• **MATERIALS PROVIDED**
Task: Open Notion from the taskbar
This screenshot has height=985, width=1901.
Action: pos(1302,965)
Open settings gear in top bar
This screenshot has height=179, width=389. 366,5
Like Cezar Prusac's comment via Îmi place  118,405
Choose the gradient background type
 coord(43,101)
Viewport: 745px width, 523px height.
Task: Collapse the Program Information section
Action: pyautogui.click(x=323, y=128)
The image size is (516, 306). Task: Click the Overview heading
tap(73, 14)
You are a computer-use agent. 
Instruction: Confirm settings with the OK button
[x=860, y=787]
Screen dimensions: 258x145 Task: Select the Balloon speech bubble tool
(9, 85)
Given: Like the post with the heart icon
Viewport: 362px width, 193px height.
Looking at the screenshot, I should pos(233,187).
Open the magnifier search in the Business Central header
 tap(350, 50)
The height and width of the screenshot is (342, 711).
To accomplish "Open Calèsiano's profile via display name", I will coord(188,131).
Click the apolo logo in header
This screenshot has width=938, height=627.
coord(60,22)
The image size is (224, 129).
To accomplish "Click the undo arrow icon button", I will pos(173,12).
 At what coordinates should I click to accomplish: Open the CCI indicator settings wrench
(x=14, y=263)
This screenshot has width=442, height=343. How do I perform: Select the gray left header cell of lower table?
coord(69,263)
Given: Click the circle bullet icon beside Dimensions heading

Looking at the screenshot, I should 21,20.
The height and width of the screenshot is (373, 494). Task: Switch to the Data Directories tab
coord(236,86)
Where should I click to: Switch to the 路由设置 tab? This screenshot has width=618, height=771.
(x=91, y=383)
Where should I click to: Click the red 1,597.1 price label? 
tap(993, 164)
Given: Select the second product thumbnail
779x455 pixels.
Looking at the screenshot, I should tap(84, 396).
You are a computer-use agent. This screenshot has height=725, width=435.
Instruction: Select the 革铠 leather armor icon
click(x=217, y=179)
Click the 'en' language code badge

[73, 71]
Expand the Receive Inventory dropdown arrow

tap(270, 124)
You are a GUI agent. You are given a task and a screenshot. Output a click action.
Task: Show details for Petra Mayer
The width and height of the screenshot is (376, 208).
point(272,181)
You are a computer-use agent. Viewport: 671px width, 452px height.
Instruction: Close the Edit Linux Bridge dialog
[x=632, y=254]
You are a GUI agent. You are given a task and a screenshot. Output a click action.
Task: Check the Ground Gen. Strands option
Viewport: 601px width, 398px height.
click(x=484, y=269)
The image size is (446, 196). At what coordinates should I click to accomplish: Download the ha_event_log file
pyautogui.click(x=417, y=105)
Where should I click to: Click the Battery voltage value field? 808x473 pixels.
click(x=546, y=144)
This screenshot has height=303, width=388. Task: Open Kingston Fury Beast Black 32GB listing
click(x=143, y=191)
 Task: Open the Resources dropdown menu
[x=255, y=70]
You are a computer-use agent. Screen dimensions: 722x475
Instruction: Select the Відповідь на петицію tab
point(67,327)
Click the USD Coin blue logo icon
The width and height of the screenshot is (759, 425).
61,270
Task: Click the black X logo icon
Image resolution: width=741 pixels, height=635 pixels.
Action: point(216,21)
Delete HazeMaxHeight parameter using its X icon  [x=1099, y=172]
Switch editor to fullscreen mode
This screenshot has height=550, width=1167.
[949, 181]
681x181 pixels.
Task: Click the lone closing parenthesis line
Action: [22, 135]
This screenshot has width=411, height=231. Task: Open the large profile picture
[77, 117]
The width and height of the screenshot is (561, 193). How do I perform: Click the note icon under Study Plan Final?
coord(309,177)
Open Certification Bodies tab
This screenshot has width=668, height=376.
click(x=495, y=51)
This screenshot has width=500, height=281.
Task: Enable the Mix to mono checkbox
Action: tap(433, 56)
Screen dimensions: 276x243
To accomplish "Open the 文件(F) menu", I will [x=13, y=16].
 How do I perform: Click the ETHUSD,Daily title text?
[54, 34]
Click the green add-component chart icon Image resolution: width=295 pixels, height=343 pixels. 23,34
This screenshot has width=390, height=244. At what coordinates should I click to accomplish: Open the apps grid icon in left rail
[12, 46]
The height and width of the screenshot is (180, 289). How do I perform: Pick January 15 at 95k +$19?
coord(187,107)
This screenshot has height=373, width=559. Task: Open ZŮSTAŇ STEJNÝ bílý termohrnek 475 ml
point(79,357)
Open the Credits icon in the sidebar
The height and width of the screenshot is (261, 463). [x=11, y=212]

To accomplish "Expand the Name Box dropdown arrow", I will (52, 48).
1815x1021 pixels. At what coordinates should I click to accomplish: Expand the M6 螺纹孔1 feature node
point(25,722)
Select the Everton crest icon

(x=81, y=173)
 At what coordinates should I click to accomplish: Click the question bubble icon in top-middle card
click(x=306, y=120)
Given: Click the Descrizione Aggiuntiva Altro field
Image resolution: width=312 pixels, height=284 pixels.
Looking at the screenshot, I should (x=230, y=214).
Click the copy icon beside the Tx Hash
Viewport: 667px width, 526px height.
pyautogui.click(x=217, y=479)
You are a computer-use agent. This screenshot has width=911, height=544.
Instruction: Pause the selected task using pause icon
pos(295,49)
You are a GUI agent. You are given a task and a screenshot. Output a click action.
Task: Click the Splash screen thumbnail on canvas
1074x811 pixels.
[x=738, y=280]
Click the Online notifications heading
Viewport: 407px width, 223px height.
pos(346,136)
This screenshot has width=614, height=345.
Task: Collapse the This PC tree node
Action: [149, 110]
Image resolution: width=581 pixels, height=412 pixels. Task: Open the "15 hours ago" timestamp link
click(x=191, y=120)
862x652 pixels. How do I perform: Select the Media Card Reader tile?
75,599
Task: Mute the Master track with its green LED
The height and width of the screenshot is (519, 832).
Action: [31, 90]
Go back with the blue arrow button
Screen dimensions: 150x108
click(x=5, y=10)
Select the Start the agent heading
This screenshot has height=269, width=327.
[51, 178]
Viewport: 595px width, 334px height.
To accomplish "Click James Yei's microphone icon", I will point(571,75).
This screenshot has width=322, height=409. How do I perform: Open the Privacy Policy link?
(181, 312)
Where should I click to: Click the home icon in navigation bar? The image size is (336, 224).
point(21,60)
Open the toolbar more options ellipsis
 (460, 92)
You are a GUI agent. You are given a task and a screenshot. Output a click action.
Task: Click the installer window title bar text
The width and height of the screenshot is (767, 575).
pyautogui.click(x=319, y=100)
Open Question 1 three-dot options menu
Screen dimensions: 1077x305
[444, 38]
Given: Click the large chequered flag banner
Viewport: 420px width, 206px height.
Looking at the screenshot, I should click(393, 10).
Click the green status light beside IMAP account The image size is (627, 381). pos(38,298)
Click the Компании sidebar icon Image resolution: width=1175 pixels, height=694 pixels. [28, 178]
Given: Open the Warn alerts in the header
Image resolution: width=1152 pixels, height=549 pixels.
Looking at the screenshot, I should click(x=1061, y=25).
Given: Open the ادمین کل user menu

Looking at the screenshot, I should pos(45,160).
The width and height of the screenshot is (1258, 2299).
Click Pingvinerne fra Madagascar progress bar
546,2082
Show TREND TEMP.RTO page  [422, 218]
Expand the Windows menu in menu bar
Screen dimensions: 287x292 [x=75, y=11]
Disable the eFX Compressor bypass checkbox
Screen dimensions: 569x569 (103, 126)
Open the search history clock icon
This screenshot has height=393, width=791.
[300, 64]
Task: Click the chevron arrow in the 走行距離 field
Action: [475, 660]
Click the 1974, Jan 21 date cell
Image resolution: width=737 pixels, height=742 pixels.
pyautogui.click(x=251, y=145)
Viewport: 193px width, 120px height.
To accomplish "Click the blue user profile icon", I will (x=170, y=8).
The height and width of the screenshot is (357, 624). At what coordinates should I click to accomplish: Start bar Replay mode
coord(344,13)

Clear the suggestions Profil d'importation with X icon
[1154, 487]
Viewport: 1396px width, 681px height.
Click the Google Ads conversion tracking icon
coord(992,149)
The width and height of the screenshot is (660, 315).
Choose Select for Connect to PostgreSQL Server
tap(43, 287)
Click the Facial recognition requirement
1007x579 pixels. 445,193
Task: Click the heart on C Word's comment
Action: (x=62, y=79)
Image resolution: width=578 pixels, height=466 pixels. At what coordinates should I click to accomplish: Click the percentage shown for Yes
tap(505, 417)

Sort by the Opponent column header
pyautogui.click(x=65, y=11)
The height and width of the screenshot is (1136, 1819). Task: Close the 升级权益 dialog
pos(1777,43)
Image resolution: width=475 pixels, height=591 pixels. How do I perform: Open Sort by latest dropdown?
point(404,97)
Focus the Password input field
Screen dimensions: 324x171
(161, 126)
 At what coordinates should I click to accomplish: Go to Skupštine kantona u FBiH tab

• **EXERCISE**
Reproduce exactly the line containing "The height and width of the screenshot is (1136, 1819)." and every line after it through the end of the records above, and nothing else.

• **RESULT FOR THIS TASK**
The height and width of the screenshot is (1136, 1819). Task: Close the 升级权益 dialog
pos(1777,43)
Image resolution: width=475 pixels, height=591 pixels. How do I perform: Open Sort by latest dropdown?
point(404,97)
Focus the Password input field
Screen dimensions: 324x171
(161, 126)
 At what coordinates should I click to accomplish: Go to Skupštine kantona u FBiH tab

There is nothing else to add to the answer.